> Work to complete:
Render every line of the records below as a Markdown table with two columns, Row and Line, numbering the rows in order and leaving out blank lines.

··· Extracted data ···

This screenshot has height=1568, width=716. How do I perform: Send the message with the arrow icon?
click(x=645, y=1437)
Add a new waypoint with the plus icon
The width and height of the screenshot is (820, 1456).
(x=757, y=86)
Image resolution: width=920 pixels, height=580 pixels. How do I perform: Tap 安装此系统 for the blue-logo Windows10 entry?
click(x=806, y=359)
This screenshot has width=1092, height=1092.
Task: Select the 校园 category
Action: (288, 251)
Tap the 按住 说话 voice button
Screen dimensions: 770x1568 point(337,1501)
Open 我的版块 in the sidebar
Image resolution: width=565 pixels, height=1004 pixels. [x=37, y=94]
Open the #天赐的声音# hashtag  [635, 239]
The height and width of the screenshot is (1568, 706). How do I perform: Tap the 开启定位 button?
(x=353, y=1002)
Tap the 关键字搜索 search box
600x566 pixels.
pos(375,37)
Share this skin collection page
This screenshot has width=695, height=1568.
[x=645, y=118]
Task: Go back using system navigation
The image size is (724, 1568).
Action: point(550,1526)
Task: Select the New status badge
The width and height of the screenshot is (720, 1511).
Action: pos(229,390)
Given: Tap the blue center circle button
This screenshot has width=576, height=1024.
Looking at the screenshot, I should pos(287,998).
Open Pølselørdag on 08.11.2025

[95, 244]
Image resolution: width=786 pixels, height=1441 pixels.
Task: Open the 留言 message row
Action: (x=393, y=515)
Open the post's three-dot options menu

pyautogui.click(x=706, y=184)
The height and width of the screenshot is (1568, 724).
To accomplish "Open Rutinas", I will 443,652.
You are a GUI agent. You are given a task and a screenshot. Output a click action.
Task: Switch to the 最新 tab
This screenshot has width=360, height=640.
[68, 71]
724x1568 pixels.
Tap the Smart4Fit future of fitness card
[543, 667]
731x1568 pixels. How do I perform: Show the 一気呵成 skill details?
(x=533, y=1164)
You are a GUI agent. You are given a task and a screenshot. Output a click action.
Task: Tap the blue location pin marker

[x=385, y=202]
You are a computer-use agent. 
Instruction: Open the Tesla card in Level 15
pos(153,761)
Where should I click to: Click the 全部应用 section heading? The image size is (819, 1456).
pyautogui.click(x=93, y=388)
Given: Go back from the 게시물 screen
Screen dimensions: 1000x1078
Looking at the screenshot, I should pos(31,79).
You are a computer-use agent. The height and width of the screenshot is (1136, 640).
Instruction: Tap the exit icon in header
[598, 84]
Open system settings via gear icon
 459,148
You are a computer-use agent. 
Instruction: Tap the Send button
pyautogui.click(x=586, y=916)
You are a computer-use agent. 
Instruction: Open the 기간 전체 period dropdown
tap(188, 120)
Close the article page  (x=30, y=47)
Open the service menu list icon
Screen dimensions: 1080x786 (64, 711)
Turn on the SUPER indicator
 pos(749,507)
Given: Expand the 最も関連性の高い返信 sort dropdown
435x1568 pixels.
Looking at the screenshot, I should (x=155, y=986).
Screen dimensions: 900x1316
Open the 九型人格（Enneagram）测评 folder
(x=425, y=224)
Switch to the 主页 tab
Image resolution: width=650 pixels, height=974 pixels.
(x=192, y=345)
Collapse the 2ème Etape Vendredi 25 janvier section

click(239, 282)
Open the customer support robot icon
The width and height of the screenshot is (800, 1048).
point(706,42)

···

> Solved exercise:
| Row | Line |
|---|---|
| 1 | This screenshot has height=1568, width=716. How do I perform: Send the message with the arrow icon? |
| 2 | click(x=645, y=1437) |
| 3 | Add a new waypoint with the plus icon |
| 4 | The width and height of the screenshot is (820, 1456). |
| 5 | (x=757, y=86) |
| 6 | Image resolution: width=920 pixels, height=580 pixels. How do I perform: Tap 安装此系统 for the blue-logo Windows10 entry? |
| 7 | click(x=806, y=359) |
| 8 | This screenshot has width=1092, height=1092. |
| 9 | Task: Select the 校园 category |
| 10 | Action: (288, 251) |
| 11 | Tap the 按住 说话 voice button |
| 12 | Screen dimensions: 770x1568 point(337,1501) |
| 13 | Open 我的版块 in the sidebar |
| 14 | Image resolution: width=565 pixels, height=1004 pixels. [x=37, y=94] |
| 15 | Open the #天赐的声音# hashtag  [635, 239] |
| 16 | The height and width of the screenshot is (1568, 706). How do I perform: Tap the 开启定位 button? |
| 17 | (x=353, y=1002) |
| 18 | Tap the 关键字搜索 search box |
| 19 | 600x566 pixels. |
| 20 | pos(375,37) |
| 21 | Share this skin collection page |
| 22 | This screenshot has width=695, height=1568. |
| 23 | [x=645, y=118] |
| 24 | Task: Go back using system navigation |
| 25 | The image size is (724, 1568). |
| 26 | Action: point(550,1526) |
| 27 | Task: Select the New status badge |
| 28 | The width and height of the screenshot is (720, 1511). |
| 29 | Action: pos(229,390) |
| 30 | Given: Tap the blue center circle button |
| 31 | This screenshot has width=576, height=1024. |
| 32 | Looking at the screenshot, I should pos(287,998). |
| 33 | Open Pølselørdag on 08.11.2025 |
| 34 | [95, 244] |
| 35 | Image resolution: width=786 pixels, height=1441 pixels. |
| 36 | Task: Open the 留言 message row |
| 37 | Action: (x=393, y=515) |
| 38 | Open the post's three-dot options menu |
| 39 | pyautogui.click(x=706, y=184) |
| 40 | The height and width of the screenshot is (1568, 724). |
| 41 | To accomplish "Open Rutinas", I will 443,652. |
| 42 | You are a GUI agent. You are given a task and a screenshot. Output a click action. |
| 43 | Task: Switch to the 最新 tab |
| 44 | This screenshot has width=360, height=640. |
| 45 | [68, 71] |
| 46 | 724x1568 pixels. |
| 47 | Tap the Smart4Fit future of fitness card |
| 48 | [543, 667] |
| 49 | 731x1568 pixels. How do I perform: Show the 一気呵成 skill details? |
| 50 | (x=533, y=1164) |
| 51 | You are a GUI agent. You are given a task and a screenshot. Output a click action. |
| 52 | Task: Tap the blue location pin marker |
| 53 | [x=385, y=202] |
| 54 | You are a computer-use agent.  |
| 55 | Instruction: Open the Tesla card in Level 15 |
| 56 | pos(153,761) |
| 57 | Where should I click to: Click the 全部应用 section heading? The image size is (819, 1456). |
| 58 | pyautogui.click(x=93, y=388) |
| 59 | Given: Go back from the 게시물 screen |
| 60 | Screen dimensions: 1000x1078 |
| 61 | Looking at the screenshot, I should pos(31,79). |
| 62 | You are a computer-use agent. The height and width of the screenshot is (1136, 640). |
| 63 | Instruction: Tap the exit icon in header |
| 64 | [598, 84] |
| 65 | Open system settings via gear icon |
| 66 |  459,148 |
| 67 | You are a computer-use agent.  |
| 68 | Instruction: Tap the Send button |
| 69 | pyautogui.click(x=586, y=916) |
| 70 | You are a computer-use agent.  |
| 71 | Instruction: Open the 기간 전체 period dropdown |
| 72 | tap(188, 120) |
| 73 | Close the article page  (x=30, y=47) |
| 74 | Open the service menu list icon |
| 75 | Screen dimensions: 1080x786 (64, 711) |
| 76 | Turn on the SUPER indicator |
| 77 |  pos(749,507) |
| 78 | Given: Expand the 最も関連性の高い返信 sort dropdown |
| 79 | 435x1568 pixels. |
| 80 | Looking at the screenshot, I should (x=155, y=986). |
| 81 | Screen dimensions: 900x1316 |
| 82 | Open the 九型人格（Enneagram）测评 folder |
| 83 | (x=425, y=224) |
| 84 | Switch to the 主页 tab |
| 85 | Image resolution: width=650 pixels, height=974 pixels. |
| 86 | (x=192, y=345) |
| 87 | Collapse the 2ème Etape Vendredi 25 janvier section |
| 88 | click(239, 282) |
| 89 | Open the customer support robot icon |
| 90 | The width and height of the screenshot is (800, 1048). |
| 91 | point(706,42) |